Doğu Kürdistan’ın Îlam kentinden olan 36 yaşındaki Behrouz Boochani, Rojhilat’ta yayın yapan Kürtçe edebiyat dergisi Werya’nın kurucularından birisiydi. 2013 yılında Tahran rejimine bağlı paramiliter derginin bürosuna baskınlar gerçekleştirdi ve Boochani hakkında tutuklama kararı çıkartıldı.
İran’ı terk etmek zorunda kalan Kürt yazar Avusturalya’ya gitmek için yola çıktı, ancak sığınma başvurusu Melbourne yönetimi tarafından kabul edilmeyince yolculuğu Pasifik okyanusundaki Manus adasında son buldu. Bir ay cezaevinde tutulan Boochani, gerçekleştirdiği sivil itaatsizlik eylemleri sonucunda serbest bırakıldı, fakat bu kez Papua Yeni Gine’ye ait olan adadan çıkmasına izin verilmedi.

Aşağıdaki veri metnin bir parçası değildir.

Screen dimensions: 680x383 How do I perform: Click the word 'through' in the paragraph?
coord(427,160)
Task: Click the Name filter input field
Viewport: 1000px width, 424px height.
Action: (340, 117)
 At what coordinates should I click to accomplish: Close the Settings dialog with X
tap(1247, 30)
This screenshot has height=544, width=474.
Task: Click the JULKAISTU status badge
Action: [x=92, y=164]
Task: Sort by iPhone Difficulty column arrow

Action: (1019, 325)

CEZAEVİNDEKİ SMS’LERİ KİTAPLAŞTIRILDI
Adadaki yerlilerle yaşamaya başlayan Kürt mülteci cezaevi günlerinde bir yayın evine cep telefonu üzerinden gönderdiği SMS’ler geçtiğimiz yıl kitaplaştırıldı. “„No Friend But the Mountains: Writing from Manus Prison” (Dağlardan başka dost yok: Manus cezaevinden notlar) adıyla basılan kitabın Avusturalya’nın en prestijli ödülü “Victorian Premier's Literary Award”ı kazandığı açıklandı.

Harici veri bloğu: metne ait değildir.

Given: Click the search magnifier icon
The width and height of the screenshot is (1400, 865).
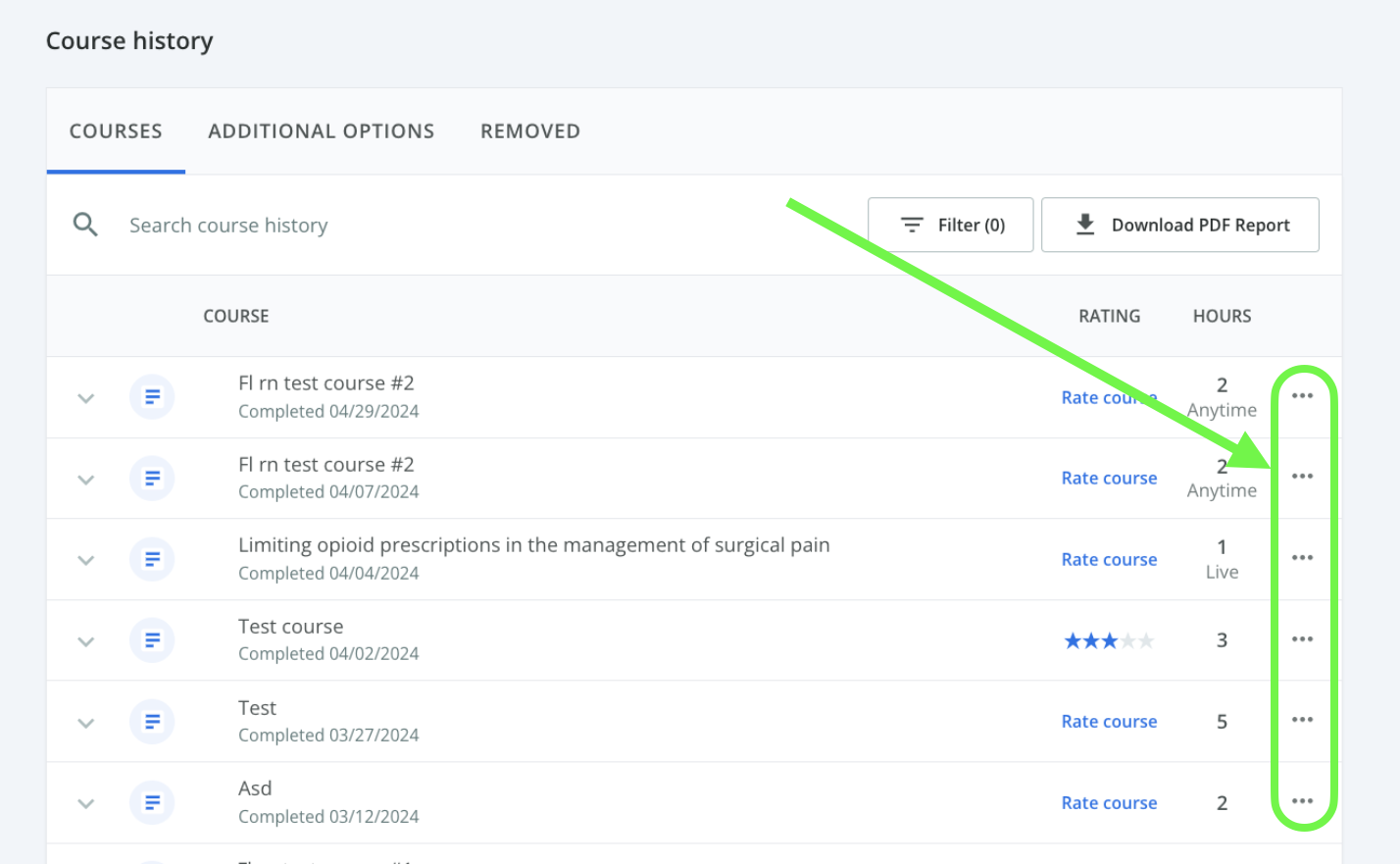Looking at the screenshot, I should click(85, 225).
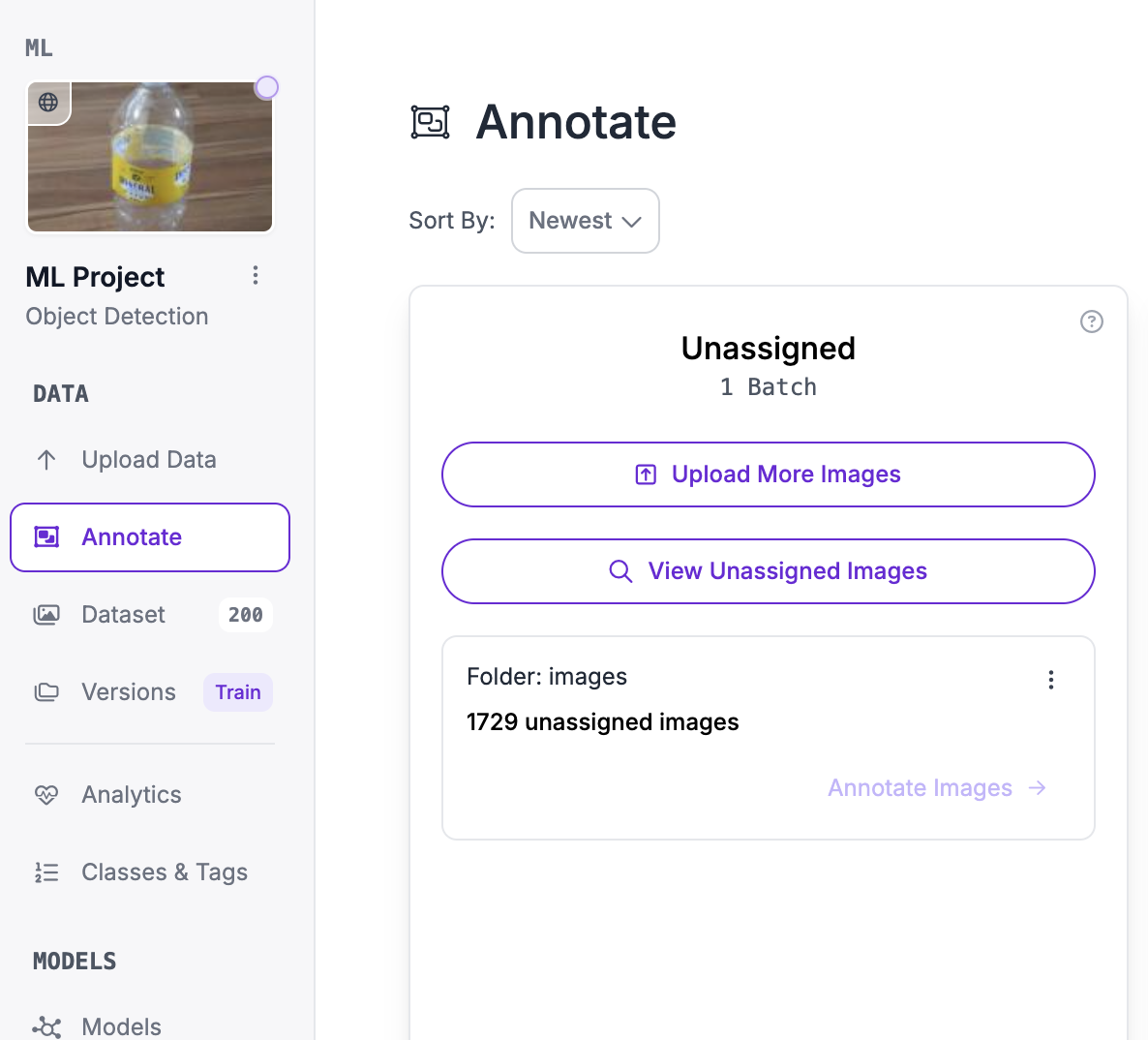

Fakat sığınma talebi ret edildiği için Avusturalyalı makamlar, Boochani’nin ödülünü alması için Melbourne’ye gitmesine izin vermedi. Manus adasındaki cezaevi ve mülteci kamplar ise insanlık dışı görüntülerle anılıyor. Avusturalya’ya gitmeye çalışırken yakalanan mültecilerin sürekli güvenlik güçlerinin şiddetine maruz kaldığı, aç bırakıldığı belirtiliyor. Kürt yazar Boochani ise adadaki bu zor günleri kitabında anlatmaya çalışıyor.
2017 yılında ise Behrouz Boochani Arash Kamali Sarvestani ile birlikte Manus adasındaki günlerini “Chauka, Please Tell Us the Time” adıyla bir belgesel çalışmasında yayınlanmıştı. Belgeselin bütün çekimleri bir cep telefonuyla yapılmıştı.